19th Nov 2013

CAN caloric restriction help individuals live longer?

Or does it just feel like it…

Two themes in nutrition have recently come together. The first, calorie restriction (CR), involves permanently reducing total energy intake by up to 30%.

CR has been shown consistently to increase the longevity of a number of different species of animal, as well as reduce weight.

The second theme, intermittent dieting (ID), or reducing energy intake on some days but not others, has spawned yet another diet craze that is dominating discussion at the dinner parties of middle suburbia.

Being battered and bruised by the numerous false starts in the dieting game, it’s tempting to pass off both of these as fads.

But the interest of some hard-nosed nutrition scientists makes a second look warranted.

Dr Eric Ravussen from the Pennington Institute in Arizona, is a world expert in energy metabolism and obesity.

For some time, he and several postgraduate students (including several Australians) have studied the mechanisms involved in CR.

The two forms of ageing

Speaking at a recent Australian and New Zealand Obesity Society (ANZOS) conference, Dr Ravussen described two forms of ageing: primary ageing, determined by genetics and natural factors; and secondary ageing, which is related to lifestyle and environmental factors.

Together these determine one’s maximum lifespan.

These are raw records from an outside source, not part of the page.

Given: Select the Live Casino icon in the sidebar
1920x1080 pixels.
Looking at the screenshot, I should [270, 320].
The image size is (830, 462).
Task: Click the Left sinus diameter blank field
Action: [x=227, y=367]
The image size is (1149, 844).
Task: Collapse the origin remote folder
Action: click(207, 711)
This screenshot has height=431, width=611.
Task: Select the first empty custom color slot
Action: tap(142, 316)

From animal studies it’s known that rats are able to run daily, live longer than those deprived of exercise.

But when a CR diet of about 30% total energy restriction is introduced, they live even longer.

Possible explanations for this are the reduced cellular oxidative stress from food, decreased DNA damage, decreased inflammation and auto-immunity, and increased metabolic efficiency.

For obvious reasons, such a study over a lifetime in humans has not yet been done.

Those that have been carried out opportunistically for short periods (such as during wars and in the human biosphere study) show a negative bounce-back in weight gain and health after the CR period.

Molecular changes

Physiological studies carried out by Dr Ravussen’s group, however, show molecular changes that are reflective of potential longevity advantages.

There’s also no doubt that weight loss follows such a regime — if it can be maintained.

A different way of restricting calories is through intermittent dieting popularised by the 5:2 diet and TV doctor Michael Mosley.

ID involves two days each week of energy restriction of 500 calories for women and 600 for men, with ad-lib intake over the remaining five days.

Exponents claim not just weight loss but reduced chronic disease risk.

And while there are not a lot of data to support the latter, there is good support for the former — strangely even with an increased overall food intake.

Dr Amanda Sainsbury-Salis from Sydney University’s Boden Institute of Obesity, Nutrition, Exercise & Eating Disorders and author of The Don’t Go Hungry Diet, is currently doing the tests in mice.

While the results are not yet published, she does believe there might be something in the 5:2 diet and that the approach could be improved by using different degrees of energy restriction.

So far, studies with humans suggest weight loss may be more (and easier) with an ID plan like this.

A panacea in middle-age?

Given that most people won’t have the opportunity to calorie reduce (at least in a healthy fashion) for life, the question becomes, what advantage is there for someone trying the process in middle life?

There’s little doubt that (short-term) weight loss at least will be an outcome, but adverse effects, according to Dr Ravussen, include cold intolerance, decreased libido, constant hunger and reduced desire to exercise.

Reversion could also lead to increased difficulties with weight.

Based on animal studies, Dr Ravussen has calculated that a 50-year-old human could be expected to live a measly two months longer! So is it really all worth it?

If not weight, then what?

The use of BMI in diagnosis of metabolic disorder has come under question. Weight over height squared measures mass only and doesn’t take account of body fat. This then discriminates against mesomorphic body shapes – like some short male athletes – and the aged, whose height may decrease with age while weight remains stable. On top of this, BMI is not a consistent measure of ill health, as illustrated by the ‘obesity paradox’.

Garvan Institute researcher Dr Dorit Samocha-Bonet has shown that almost 50% of expected risk can be explained by other, easily measurable factors. The cumulative of risk for each is:

HDL cholesterol	26%
HbA1c	35.5%
Systolic blood pressure	43.2%
Triglycerides (Tg)	46.7%

According to Canadian lipidology expert J-P Despres, a Tg of >2.0 and a waist circumference greater than that recommended for ethnic groups (usually around 100cm for men and 90cm for women – called the ‘triglyceride-waist’), adds even more to diagnostic value. It may all make BMI less relevant at the clinical level.